Industry perspective
S. David Roh is chief technology officer and senior vice president of LG Innotek, one of the largest companies in the multibillion-dollar Korean LG conglomerate. In his keynote address, Roh noted that from an industrial perspective, an extreme material is not just one that can perform under extreme conditions. It is also one that can be manufactured at extremely large scale, and that can be quickly developed, from initial concept to sample.
To put this in context, Roh said that LG Innotek makes over 500 million camera and 3D sensing modules for smartphones every year. The company also produces substrates that connect semiconductor chips to the motherboard, the main circuit board in a computer. Some nine billion of these are produced annually, which is equivalent to 65 football fields made of substrate. “That is the scale on which we operate,” Roh said.
At the same time, LG Innotech must keep innovating. Roh noted that smartphones are becoming much thinner. “So how do you make something thinner and still put a high-performance camera inside? We are forced to look at materials.”

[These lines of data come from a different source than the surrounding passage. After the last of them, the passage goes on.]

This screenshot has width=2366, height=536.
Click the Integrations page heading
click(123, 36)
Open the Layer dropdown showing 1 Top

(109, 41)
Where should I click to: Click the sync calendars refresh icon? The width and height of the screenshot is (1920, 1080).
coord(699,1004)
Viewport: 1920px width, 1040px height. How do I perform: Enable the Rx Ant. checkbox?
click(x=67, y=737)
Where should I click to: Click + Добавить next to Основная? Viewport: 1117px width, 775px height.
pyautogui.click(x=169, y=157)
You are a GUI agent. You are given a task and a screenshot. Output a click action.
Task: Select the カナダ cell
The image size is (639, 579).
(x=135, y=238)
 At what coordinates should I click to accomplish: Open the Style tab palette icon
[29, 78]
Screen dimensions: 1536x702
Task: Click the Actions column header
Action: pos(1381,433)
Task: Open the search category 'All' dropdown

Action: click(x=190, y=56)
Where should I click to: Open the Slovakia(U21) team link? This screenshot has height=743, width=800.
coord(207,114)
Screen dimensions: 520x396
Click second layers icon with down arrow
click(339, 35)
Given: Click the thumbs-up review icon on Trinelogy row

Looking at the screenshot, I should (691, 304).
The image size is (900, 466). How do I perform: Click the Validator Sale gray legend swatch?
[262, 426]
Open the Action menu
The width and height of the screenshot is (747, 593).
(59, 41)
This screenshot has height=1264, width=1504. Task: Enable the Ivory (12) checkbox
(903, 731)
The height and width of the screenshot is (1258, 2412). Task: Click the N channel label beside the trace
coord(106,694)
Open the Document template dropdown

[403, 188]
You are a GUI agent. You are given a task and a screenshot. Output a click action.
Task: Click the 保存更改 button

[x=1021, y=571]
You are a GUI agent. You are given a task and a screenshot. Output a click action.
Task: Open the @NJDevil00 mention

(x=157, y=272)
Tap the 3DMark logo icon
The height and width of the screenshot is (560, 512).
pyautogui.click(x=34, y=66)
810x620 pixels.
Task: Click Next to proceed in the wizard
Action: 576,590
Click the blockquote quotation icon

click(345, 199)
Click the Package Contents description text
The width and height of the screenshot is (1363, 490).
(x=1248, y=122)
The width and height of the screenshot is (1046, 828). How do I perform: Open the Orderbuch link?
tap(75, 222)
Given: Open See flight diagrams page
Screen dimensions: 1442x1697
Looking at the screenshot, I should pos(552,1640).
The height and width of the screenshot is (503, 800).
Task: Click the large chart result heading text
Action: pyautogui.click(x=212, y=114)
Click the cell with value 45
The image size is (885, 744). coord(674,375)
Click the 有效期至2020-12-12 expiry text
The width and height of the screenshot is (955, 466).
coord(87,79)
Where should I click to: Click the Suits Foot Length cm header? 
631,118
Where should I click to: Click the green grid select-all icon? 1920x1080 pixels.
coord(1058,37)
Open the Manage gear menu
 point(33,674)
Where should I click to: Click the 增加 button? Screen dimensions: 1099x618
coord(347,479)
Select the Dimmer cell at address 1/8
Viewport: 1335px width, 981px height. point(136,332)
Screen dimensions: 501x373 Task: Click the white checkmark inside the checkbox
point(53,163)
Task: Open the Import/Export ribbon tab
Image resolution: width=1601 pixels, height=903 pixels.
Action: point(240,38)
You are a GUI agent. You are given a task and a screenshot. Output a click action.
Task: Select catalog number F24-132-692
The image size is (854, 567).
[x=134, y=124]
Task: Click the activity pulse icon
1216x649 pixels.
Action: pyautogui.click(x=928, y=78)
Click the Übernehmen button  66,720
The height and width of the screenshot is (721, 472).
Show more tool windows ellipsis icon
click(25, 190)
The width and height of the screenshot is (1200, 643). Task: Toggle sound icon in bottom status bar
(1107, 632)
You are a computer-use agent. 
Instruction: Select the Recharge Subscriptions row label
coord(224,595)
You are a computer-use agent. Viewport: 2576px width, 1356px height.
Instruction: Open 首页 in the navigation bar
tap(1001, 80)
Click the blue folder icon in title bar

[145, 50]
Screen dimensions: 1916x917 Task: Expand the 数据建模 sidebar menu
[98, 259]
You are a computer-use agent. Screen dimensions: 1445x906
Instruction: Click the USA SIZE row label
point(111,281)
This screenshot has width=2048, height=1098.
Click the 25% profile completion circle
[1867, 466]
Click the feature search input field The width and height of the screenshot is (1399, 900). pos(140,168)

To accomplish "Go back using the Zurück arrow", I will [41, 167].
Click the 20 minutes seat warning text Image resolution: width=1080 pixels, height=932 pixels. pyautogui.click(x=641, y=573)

Echoing Draper, Roh noted that the development of these materials and technologies “cannot take five years…we’re talking about three to six months of iteration time for everything you need to innovate.”
Roh went on to give case studies of LG Innotek research aimed at addressing the challenges associated with the constant innovation required by the global marketplace and consumer expectations.
Both Roh and Draper emphasized the importance of new materials in their respective domains. Draper brought that home by noting that his office alone invests a billion dollars every year to support anything that impacts the US defense industrial base, “which, in the realm of extreme materials, is going to be just about everything.”